Understanding the relationship between heart and brain health is especially important in keeping individuals with dementia as healthy and mentally sharp as possible.
What better time than American Heart Month to learn more about heart health and how it can impact our brains.
The CDC (Centers for Disease Control) notes serious health issues impacting the brain that emanate from heart disease:
- Stroke. Often referred to as a “brain attack”, it occurs when a blood vessel in the brain is blocked due to a blood clot. This causes a burst blood vessel which kills brain tissue and, bringing memory loss and/or other disabilities.
- Vascular dementia. A rarer form of dementia, this is the result of multiple “mini strokes” that occur, often without the awareness of the individual experiencing them. This causes impaired thinking, memory loss and often personality changes.
The Mayo Clinic defines vascular dementia as “a general term describing problems with reasoning, planning, judgment, memory and other thought processes caused by brain damage from impaired blood flow to the brain.”
How can family caregivers optimize the heart-brain connection to keep their loved ones healthy?

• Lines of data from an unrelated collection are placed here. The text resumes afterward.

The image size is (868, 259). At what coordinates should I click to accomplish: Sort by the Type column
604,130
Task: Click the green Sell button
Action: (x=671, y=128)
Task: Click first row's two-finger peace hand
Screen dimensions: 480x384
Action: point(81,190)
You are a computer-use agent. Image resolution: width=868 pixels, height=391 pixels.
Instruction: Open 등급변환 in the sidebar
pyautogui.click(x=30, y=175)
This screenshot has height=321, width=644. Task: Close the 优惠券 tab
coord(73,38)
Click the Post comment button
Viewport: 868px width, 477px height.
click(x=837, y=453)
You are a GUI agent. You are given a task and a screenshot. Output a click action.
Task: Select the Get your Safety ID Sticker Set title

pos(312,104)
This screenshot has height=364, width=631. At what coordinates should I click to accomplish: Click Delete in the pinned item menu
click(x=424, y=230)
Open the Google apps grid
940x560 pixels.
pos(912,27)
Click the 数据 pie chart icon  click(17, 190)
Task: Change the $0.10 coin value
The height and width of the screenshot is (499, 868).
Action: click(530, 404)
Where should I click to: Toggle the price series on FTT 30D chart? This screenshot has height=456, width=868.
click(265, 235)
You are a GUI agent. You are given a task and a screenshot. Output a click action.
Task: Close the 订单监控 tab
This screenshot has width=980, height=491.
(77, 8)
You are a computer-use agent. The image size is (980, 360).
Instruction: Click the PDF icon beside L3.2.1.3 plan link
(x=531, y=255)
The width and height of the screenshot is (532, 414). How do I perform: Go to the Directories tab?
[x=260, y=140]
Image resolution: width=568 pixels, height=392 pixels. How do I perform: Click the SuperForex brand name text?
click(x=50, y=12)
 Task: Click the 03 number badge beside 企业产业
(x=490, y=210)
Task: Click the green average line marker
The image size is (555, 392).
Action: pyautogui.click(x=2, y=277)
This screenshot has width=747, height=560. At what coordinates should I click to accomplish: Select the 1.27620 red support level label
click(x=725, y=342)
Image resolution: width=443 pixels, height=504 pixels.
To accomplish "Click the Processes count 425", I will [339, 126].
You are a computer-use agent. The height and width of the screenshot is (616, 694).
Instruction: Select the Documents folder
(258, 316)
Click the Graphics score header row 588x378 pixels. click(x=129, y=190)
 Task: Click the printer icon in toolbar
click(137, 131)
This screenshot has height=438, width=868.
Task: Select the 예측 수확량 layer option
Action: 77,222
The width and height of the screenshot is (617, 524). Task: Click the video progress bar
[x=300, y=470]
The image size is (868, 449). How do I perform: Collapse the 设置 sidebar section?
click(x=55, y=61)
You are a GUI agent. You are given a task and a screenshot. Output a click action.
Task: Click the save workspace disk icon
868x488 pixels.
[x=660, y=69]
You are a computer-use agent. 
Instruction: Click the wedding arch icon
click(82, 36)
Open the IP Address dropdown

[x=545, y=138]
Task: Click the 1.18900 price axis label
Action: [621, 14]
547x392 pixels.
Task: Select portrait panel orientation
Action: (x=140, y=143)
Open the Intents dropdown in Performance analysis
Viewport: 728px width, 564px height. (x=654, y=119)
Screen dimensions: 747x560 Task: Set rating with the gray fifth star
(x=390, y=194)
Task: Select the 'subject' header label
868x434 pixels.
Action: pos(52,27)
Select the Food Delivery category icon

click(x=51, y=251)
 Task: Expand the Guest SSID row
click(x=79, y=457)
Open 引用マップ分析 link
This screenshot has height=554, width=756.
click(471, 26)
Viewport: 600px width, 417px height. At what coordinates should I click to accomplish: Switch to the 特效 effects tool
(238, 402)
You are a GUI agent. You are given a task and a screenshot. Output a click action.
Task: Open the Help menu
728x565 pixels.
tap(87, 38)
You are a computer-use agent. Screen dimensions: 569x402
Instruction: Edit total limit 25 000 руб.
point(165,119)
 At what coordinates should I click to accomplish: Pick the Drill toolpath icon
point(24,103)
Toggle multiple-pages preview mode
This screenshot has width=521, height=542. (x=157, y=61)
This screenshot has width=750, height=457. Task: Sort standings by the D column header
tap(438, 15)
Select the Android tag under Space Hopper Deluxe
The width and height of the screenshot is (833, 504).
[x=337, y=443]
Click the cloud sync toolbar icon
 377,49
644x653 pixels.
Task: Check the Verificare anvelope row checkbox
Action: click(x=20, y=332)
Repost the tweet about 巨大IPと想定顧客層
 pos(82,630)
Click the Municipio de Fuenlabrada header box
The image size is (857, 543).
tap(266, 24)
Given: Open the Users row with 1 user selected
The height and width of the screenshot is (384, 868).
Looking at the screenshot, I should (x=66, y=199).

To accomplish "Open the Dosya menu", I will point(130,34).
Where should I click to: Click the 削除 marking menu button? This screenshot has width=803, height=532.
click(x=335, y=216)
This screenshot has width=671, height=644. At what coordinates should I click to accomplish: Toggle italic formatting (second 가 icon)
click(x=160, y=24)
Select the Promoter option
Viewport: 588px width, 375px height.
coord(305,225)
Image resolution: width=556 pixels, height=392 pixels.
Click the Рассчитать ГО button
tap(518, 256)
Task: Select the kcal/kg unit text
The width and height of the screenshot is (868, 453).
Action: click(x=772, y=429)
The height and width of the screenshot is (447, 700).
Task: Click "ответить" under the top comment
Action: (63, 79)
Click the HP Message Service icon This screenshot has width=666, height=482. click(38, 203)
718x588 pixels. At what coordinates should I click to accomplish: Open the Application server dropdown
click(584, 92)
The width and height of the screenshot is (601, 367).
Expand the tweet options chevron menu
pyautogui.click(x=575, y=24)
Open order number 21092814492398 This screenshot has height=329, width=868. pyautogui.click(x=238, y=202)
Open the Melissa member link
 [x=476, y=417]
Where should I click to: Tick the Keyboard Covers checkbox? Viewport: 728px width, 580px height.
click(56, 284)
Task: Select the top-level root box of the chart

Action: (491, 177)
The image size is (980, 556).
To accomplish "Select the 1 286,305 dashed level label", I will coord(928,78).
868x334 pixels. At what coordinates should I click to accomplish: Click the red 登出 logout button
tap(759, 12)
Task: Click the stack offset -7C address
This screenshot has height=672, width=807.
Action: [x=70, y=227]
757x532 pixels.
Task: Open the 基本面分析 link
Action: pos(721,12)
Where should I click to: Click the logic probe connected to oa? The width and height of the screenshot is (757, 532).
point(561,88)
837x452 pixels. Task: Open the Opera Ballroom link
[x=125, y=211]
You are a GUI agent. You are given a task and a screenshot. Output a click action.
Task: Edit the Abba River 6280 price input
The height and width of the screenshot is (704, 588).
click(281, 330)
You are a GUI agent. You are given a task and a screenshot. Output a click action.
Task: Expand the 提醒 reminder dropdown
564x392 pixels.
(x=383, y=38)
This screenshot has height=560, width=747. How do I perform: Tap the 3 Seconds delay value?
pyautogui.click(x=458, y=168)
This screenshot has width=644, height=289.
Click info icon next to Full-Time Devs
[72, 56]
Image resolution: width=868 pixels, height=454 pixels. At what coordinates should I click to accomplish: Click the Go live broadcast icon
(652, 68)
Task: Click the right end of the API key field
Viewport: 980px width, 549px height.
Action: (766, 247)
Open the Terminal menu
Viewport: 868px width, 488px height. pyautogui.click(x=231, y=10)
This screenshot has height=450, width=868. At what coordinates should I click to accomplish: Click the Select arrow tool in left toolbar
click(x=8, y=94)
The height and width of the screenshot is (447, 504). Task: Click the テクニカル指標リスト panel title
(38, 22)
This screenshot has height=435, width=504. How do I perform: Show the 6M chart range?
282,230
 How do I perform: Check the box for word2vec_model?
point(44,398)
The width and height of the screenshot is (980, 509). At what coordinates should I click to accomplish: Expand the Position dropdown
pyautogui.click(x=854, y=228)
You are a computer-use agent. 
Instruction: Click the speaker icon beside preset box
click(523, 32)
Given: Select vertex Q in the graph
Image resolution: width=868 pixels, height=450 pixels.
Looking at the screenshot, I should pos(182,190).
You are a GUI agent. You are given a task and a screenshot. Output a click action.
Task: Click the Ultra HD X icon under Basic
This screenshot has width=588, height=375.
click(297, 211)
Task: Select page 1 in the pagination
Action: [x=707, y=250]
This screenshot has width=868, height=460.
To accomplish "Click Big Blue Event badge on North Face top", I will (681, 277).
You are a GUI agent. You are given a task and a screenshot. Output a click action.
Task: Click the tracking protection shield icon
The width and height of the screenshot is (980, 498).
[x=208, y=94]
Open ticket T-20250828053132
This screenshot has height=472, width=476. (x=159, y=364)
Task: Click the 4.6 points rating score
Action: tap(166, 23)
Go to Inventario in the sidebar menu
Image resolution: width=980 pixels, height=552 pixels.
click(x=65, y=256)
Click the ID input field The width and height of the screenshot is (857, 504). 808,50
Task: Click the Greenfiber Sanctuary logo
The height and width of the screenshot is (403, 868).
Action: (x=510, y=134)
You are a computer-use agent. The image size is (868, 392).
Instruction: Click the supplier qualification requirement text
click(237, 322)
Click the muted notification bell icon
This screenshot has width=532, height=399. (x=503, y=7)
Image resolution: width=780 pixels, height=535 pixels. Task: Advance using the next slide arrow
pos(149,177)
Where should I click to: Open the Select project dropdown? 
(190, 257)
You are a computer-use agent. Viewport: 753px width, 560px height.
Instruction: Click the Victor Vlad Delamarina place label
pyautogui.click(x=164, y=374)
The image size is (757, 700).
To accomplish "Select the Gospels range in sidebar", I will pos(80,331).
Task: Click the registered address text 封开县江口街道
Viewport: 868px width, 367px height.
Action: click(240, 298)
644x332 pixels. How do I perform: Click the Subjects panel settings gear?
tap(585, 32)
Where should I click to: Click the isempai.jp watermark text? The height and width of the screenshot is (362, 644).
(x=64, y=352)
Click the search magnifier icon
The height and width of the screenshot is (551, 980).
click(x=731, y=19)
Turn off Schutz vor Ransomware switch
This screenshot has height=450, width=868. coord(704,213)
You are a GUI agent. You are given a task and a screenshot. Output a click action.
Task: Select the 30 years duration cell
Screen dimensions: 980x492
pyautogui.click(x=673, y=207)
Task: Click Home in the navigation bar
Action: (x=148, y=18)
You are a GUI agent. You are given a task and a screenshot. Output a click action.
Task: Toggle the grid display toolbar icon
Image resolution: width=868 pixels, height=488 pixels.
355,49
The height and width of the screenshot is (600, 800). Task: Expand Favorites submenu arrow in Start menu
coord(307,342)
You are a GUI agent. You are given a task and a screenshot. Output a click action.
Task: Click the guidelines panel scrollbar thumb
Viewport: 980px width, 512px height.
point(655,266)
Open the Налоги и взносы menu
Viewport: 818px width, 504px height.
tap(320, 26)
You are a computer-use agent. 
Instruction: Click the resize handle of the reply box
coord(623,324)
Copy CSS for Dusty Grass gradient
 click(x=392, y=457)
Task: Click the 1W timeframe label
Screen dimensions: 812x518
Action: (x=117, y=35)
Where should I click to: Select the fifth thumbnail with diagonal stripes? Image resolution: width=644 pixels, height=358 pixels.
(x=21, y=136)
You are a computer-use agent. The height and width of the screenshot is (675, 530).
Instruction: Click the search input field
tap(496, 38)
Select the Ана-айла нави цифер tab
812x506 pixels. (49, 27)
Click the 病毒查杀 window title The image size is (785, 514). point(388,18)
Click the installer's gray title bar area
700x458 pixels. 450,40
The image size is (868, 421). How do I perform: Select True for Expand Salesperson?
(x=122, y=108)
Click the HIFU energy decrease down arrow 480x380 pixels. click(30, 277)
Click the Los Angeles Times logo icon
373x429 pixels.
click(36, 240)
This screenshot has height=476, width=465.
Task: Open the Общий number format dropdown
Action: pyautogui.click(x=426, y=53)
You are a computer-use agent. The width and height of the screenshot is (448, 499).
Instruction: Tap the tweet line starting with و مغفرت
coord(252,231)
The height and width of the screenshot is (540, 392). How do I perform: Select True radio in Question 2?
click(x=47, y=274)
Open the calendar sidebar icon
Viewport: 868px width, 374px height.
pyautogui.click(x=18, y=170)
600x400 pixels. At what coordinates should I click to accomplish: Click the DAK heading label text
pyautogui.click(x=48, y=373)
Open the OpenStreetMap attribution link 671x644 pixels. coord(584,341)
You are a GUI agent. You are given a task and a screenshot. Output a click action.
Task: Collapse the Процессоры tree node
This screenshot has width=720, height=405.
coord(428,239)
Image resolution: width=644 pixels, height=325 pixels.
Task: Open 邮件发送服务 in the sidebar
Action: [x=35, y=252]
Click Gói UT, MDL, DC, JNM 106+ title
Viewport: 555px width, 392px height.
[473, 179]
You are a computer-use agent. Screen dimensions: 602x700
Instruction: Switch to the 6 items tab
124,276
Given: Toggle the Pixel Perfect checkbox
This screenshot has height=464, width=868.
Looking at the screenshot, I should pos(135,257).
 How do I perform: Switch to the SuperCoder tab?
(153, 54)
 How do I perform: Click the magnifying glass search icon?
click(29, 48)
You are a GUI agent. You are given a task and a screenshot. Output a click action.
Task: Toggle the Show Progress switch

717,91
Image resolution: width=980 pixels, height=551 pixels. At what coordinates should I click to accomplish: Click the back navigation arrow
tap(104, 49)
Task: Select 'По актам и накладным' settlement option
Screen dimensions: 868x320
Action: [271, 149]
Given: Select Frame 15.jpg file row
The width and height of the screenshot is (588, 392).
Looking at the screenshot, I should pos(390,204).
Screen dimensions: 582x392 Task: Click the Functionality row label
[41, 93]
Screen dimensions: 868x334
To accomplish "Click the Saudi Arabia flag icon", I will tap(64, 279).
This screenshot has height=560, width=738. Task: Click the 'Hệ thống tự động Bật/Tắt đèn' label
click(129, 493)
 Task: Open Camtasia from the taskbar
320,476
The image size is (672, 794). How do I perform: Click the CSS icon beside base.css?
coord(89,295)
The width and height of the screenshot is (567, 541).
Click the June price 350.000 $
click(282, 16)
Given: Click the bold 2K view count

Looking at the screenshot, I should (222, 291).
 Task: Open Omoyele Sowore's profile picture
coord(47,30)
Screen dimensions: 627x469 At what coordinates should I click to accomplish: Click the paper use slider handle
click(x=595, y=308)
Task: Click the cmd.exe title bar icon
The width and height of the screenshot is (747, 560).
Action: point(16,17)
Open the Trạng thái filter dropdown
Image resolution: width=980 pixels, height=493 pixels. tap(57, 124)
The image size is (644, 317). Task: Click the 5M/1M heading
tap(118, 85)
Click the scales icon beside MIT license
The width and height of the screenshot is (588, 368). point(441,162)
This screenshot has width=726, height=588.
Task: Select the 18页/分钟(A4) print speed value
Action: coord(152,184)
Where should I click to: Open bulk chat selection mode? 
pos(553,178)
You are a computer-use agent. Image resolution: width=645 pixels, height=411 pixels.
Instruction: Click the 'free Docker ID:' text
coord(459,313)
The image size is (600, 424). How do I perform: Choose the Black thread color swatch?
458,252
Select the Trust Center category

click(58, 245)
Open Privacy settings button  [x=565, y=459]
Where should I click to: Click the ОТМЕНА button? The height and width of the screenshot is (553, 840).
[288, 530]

Here are a three tips from the Alzheimer’s Association:
- Limit salt. Sodium is known to increase blood pressure. Foods like pizza, chips and salty deli meats should be reduced to a minimum.
- Limit alcohol. Excessive amounts of alcohol are known to raise blood pressure.
- Eat foods rich in potassium and omega-3 fatty acids. Finally, something you can increase! Try introducing more fish, like salmon and mackerel, into your diet. Bananas and leafy green vegetables are rich in potassium which can help lower blood pressure.
Finally, for those with a sweet tooth, try replacing that donut with a square of dark chocolate. Researchers have found that one square per day is a delicious way to help lower blood pressure. But just one square!
As far as we’re concerned at our Anthem Memory Care communities, every month is heart month (and brain month). It gives all of us an opportunity to evaluate our daily routines and find ways to adjust our lifestyles to keep our hearts, and our brains healthier!